- [Items]
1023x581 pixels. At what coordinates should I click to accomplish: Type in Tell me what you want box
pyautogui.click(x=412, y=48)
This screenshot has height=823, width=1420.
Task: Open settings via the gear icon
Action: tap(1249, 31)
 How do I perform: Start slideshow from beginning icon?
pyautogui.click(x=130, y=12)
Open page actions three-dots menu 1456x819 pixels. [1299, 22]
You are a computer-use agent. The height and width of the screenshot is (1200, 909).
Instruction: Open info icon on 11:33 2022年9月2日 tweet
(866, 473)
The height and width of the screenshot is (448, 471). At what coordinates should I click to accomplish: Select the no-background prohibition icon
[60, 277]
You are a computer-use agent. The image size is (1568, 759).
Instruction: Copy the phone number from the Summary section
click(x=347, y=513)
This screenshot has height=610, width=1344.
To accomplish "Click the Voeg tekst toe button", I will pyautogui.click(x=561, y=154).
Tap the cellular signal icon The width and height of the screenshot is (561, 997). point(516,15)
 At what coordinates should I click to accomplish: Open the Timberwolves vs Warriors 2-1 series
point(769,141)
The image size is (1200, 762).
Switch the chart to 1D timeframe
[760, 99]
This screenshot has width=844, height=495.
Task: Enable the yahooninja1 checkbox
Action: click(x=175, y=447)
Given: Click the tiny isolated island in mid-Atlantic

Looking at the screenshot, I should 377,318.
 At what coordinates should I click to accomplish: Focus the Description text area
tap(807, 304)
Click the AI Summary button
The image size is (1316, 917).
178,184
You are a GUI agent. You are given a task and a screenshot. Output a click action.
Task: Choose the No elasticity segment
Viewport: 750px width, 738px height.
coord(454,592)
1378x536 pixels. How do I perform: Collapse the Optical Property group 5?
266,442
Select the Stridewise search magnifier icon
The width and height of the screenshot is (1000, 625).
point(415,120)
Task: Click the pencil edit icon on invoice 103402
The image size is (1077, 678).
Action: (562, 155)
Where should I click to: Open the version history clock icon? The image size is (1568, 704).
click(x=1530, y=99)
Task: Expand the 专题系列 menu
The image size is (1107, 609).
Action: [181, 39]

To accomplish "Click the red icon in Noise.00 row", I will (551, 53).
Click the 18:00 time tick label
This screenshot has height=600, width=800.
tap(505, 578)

- [Given request]
Reproduce all of the items above word for word, line by line.

- [The reply]
1023x581 pixels. At what coordinates should I click to accomplish: Type in Tell me what you want box
pyautogui.click(x=412, y=48)
This screenshot has height=823, width=1420.
Task: Open settings via the gear icon
Action: tap(1249, 31)
 How do I perform: Start slideshow from beginning icon?
pyautogui.click(x=130, y=12)
Open page actions three-dots menu 1456x819 pixels. [1299, 22]
You are a computer-use agent. The height and width of the screenshot is (1200, 909).
Instruction: Open info icon on 11:33 2022年9月2日 tweet
(866, 473)
The height and width of the screenshot is (448, 471). At what coordinates should I click to accomplish: Select the no-background prohibition icon
[60, 277]
You are a computer-use agent. The image size is (1568, 759).
Instruction: Copy the phone number from the Summary section
click(x=347, y=513)
This screenshot has height=610, width=1344.
To accomplish "Click the Voeg tekst toe button", I will pyautogui.click(x=561, y=154).
Tap the cellular signal icon The width and height of the screenshot is (561, 997). point(516,15)
 At what coordinates should I click to accomplish: Open the Timberwolves vs Warriors 2-1 series
point(769,141)
The image size is (1200, 762).
Switch the chart to 1D timeframe
[760, 99]
This screenshot has width=844, height=495.
Task: Enable the yahooninja1 checkbox
Action: click(x=175, y=447)
Given: Click the tiny isolated island in mid-Atlantic

Looking at the screenshot, I should 377,318.
 At what coordinates should I click to accomplish: Focus the Description text area
tap(807, 304)
Click the AI Summary button
The image size is (1316, 917).
178,184
You are a GUI agent. You are given a task and a screenshot. Output a click action.
Task: Choose the No elasticity segment
Viewport: 750px width, 738px height.
coord(454,592)
1378x536 pixels. How do I perform: Collapse the Optical Property group 5?
266,442
Select the Stridewise search magnifier icon
The width and height of the screenshot is (1000, 625).
point(415,120)
Task: Click the pencil edit icon on invoice 103402
The image size is (1077, 678).
Action: (562, 155)
Where should I click to: Open the version history clock icon? The image size is (1568, 704).
click(x=1530, y=99)
Task: Expand the 专题系列 menu
The image size is (1107, 609).
Action: [181, 39]

To accomplish "Click the red icon in Noise.00 row", I will (551, 53).
Click the 18:00 time tick label
This screenshot has height=600, width=800.
tap(505, 578)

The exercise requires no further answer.